Penile cancer is usually a squamous cell carcinoma (SCC), and they usually arise from the epithelium layer of the foreskin or the body of the penis.
Penile cancer is rare in the developed world and are more common in less developed areas of the world. It is typically a disease of older men, with the mean age of diagnosis being 60 years. However, it can also be seen in men less than 40 years.
The penis consists of the skin, connective
tissue, the erectile bodies and the urethra.
Penile cancer usually presents as a mass or ulcer on the penis. It is usually painless and there may be bleeding or discharge associated with it. Penile tumours can occur anywhere on the penis, but most are found on the glans (48 percent) and on the foreskin (21percent).
Physical examination
At the initial assessment, your urologist will perform a physical examination including a palpation of the penis to assess the extent of local invasion. Penile cancer is usually a noticeable lesion on the penis but sometimes it can be hidden under a phimosis.
The examination should also include a palpation of both groins to assess the likelihood of lymph node involvement. When penile cancer advances, it usually first involves the lymph nodes in the groin, before spreading to the lymph nodes of the pelvis.
Biopsy
A biopsy is the main test used to differentiate between benign or malignant penile lesions. A small sample of tissue is removed for examination under the microscope. This test can be performed under local anaesthesia.
Imaging
Imaging by ultrasound or magnetic resonance imaging (MRI) can help to assess the extent of invasion of the penile cancer.
If no enlarged lymph nodes were palpated in the groins, an ultrasound of the groin region may be arranged to evaluate for abnormal lymph nodes.
If suspicious lymph nodes were palpated in the groins, a computed tomography (CT) scan can be arranged to evaluate the extent of disease, looking for any spread of disease to distant sites in the chest, abdomen or pelvis.

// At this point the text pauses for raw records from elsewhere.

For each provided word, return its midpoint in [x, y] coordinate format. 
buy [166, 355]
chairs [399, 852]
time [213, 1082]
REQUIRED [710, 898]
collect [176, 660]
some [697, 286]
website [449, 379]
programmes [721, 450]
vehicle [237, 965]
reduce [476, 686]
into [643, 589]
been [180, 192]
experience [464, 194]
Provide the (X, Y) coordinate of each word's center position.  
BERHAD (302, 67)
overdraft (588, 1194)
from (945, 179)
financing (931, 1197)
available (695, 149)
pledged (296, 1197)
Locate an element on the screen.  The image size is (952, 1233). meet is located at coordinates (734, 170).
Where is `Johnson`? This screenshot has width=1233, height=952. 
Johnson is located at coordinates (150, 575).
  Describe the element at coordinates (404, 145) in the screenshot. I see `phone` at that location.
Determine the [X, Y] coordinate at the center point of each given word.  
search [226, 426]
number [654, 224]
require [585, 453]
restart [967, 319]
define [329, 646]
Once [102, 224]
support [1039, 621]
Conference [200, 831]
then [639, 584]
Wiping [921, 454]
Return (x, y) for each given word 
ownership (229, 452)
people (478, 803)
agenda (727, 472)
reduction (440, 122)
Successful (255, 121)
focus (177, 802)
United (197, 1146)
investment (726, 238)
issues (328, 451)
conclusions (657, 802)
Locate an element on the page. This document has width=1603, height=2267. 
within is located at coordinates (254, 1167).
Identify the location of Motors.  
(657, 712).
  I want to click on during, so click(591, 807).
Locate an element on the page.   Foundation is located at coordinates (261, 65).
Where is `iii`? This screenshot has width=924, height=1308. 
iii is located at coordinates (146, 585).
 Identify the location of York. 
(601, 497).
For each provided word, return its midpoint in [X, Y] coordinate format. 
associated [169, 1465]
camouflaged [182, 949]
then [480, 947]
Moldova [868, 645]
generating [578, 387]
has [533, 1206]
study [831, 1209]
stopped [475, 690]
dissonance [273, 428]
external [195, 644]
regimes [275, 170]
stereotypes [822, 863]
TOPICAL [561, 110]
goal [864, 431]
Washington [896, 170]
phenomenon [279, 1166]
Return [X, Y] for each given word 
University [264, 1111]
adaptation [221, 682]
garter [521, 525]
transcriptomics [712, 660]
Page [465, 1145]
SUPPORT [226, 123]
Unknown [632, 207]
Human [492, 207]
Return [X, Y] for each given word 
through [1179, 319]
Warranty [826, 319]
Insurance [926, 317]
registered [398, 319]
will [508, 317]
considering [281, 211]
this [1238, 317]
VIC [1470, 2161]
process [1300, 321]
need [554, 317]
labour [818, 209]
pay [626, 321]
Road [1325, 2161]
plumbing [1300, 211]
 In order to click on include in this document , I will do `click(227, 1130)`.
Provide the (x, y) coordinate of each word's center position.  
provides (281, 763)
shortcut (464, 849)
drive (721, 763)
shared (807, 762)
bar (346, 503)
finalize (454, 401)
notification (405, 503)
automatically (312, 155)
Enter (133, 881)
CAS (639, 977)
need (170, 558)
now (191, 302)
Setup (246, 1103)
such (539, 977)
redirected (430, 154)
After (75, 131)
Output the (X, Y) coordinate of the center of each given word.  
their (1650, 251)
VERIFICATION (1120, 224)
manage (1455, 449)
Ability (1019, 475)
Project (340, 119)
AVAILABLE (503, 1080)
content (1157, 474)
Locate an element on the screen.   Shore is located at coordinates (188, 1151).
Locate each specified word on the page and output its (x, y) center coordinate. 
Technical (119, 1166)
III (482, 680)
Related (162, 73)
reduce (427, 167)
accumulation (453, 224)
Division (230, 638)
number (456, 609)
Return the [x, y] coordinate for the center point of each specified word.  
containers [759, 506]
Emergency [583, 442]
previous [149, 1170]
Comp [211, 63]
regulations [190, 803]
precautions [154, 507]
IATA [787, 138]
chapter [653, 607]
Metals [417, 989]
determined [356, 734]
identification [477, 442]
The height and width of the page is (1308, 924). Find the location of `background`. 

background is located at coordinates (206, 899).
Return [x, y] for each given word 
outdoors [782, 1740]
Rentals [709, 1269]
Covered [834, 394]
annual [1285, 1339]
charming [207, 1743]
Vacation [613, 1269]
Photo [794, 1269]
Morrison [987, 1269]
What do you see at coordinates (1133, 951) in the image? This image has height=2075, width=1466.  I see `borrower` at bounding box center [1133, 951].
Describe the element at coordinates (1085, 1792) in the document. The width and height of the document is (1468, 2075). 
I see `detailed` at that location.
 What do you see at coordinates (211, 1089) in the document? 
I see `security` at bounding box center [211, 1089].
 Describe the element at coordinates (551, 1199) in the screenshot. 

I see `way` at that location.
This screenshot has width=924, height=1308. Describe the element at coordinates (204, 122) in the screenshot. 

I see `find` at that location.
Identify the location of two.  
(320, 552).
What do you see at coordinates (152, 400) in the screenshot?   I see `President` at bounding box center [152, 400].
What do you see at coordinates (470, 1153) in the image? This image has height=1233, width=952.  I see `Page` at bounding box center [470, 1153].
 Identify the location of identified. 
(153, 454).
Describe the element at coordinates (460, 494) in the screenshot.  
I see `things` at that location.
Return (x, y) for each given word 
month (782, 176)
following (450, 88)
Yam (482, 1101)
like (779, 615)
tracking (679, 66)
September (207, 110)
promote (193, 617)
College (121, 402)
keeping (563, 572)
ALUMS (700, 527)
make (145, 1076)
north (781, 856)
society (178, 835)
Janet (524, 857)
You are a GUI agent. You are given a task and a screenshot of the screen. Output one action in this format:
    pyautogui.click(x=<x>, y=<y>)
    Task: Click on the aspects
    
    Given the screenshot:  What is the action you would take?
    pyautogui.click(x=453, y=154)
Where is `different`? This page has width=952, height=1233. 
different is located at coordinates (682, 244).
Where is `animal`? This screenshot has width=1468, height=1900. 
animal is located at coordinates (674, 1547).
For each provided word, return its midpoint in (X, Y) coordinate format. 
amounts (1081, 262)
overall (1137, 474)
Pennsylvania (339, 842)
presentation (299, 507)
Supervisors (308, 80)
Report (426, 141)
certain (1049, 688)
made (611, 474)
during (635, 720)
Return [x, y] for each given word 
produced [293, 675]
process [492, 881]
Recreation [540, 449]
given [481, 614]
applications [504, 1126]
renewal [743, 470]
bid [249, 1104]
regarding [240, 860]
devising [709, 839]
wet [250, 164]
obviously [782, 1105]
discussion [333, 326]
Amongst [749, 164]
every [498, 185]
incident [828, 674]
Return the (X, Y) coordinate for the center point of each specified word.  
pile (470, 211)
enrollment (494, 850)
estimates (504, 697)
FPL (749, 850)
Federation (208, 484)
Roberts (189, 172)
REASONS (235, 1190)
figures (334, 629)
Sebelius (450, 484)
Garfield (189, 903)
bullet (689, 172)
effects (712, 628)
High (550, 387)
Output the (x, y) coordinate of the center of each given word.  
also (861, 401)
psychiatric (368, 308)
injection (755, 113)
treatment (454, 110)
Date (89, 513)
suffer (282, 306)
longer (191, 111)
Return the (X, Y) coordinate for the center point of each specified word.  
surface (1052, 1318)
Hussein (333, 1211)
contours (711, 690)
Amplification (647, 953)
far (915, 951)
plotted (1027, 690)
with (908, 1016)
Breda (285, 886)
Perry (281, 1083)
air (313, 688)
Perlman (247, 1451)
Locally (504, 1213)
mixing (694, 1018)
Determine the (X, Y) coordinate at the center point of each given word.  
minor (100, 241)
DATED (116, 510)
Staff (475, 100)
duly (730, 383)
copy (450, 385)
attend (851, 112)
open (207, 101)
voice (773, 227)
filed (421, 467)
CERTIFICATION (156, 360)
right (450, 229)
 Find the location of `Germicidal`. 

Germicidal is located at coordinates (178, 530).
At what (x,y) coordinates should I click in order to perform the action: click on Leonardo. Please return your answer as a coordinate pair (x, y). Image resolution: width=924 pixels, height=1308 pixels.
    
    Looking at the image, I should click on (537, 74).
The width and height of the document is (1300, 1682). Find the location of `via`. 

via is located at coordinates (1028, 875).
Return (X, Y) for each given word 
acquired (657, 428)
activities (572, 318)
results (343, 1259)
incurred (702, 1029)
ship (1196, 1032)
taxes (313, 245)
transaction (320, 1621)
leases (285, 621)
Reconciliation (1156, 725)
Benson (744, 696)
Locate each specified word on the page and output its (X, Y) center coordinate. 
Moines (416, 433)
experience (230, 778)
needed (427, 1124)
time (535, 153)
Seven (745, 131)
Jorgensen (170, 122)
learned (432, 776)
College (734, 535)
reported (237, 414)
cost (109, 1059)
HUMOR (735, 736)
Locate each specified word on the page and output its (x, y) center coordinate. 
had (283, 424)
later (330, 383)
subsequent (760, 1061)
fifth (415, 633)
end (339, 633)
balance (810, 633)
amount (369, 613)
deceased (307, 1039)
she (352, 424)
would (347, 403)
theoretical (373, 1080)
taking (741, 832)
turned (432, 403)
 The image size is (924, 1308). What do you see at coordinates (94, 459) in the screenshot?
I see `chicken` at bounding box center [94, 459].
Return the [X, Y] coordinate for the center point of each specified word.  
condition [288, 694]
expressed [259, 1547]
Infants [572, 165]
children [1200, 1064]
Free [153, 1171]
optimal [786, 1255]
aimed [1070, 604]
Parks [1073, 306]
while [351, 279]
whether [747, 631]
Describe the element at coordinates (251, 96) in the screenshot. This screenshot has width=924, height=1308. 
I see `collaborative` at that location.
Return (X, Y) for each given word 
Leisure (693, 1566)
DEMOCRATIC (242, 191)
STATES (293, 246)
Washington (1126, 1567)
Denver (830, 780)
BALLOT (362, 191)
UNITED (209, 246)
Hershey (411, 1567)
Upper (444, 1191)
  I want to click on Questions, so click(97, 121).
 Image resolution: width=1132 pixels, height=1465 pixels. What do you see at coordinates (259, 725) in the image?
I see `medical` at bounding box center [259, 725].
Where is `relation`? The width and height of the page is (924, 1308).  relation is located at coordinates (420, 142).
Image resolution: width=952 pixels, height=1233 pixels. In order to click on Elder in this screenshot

Treatment strategy depends on the size of the tumour, the extent it has invaded, whether it has spread (metastasised), and whether the risk of recurrence is low or high.
In general, for early stage of penile cancer, men with a low risk of recurrence are candidates for organ preservation treatment; whereas those with a high risk of recurrence will require penile resection.
For advanced penile cancer, such as when the tumour is very large or if there is involvement of lymph nodes, treatment will likely include chemotherapy and other modes of therapy in combination with surgery.
Penile resection
Invasive disease requires partial or total amputation of the penis. Removal of lymph nodes in the groin is usually done in the same setting.
Chemotherapy before and/or after surgery is often recommended if lymph nodes in the groin or pelvis are involved.
Partial amputation
A partial amputation may be suitable for invasive tumours located at glans, where resection of the tumour will still allow sufficient penile length for passing urine while standing.
Total amputation
A total penile amputation would involve removal of the glans penis and most or all of the underlying corporal bodies. This procedure is done if the tumour cannot be safely removed while allowing sufficient penile length to stand and void. This is often necessary for very large tumours that extend down the shaft of the penis.
The urethra would need to be brought out onto the perineum as an opening, to facilitate voiding in a sitting position.
Follow-up after treatment for penile cancer
All men treated for penile cancer require close follow-up for at least 5 years, as they are at risk of both recurrence of disease locally in the penis or groin, or at distant sites elsewhere in the body.
For men who underwent organ-preserving treatments like topical creams or laser treatment, their follow-up may involve repeating biopsy.